You probably mean this:
typedef struct ST {
/* fields omitted */
} *STP;
The asterisk is at the end of the statement. This simply means "define the type STP to be a pointer to a struct of this type". The struct tag (ST) is not needed, it's only useful if you want to be able to refer to the struct type by itself, later on.

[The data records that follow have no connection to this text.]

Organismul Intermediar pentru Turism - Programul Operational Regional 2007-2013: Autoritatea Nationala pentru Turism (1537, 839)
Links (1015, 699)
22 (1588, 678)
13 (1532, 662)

You could also have both, like so:
typedef struct {
/* fields omitted */
} ST, *STP;
This would make it possible to use ST to refer to the struct type itself, and STP for pointers to ST.
Personally I find it a very bad practice to include the asterisk in typedefs, since it tries to encode something (the fact that the type is a pointer) into the name of the type, when C already provides its own mechanism (the asterisk) to show this. It makes it very confusing and breaks the symmetry of the asterisk, which appears both in declaration and use of pointers.
It's a habit that stems from the time when typedef names and struct tagnames were in the same namespace. See http://blogs.msdn.com/oldnewthing/archive/2008/03/26/8336829.aspx
I think you are talking about :
typedef struct{
int a;
char b;
} object, *objectPointer;
This means that (new) type objectPointer is a pointer to struct (object) defined above. Its easy to declare pointers to object struct this way. For instance,
objectPointer A = (objectPointer)malloc(sizeof(object));
A->a = 2;
Now, A is a pointer to struct object and you can access its variables as described above.
In case, objectPointer was not defined,
struct object *A = (struct object *)malloc(sizeof(object));
A->a = 2;
So, I guess objectPointer is more intuitive and easy to use.
I hope that the first code would say a compiler error ,
I see no good reason for the typedef name be different from the tag name.
Now, the reason for which the tag name needs to be typedefed if you don't want to use
struct tag v;
but
tag v;
is probably an historical one. For as long as I remember, C had typedef but I don't know if it was true when struct have been introduced (handling of typedef is a nuisance in the C grammar). In the old code I've seen, using typedef for struct isn't done, and there are things like unix
struct stat;
int stat(const char*, struct stat*);
which would break with an automatic typedef. One those are introduced, changing is quite difficult (yes, C++ has automatic typedef but C++ has special wording to handle that case of overloading and it would be yet another complication).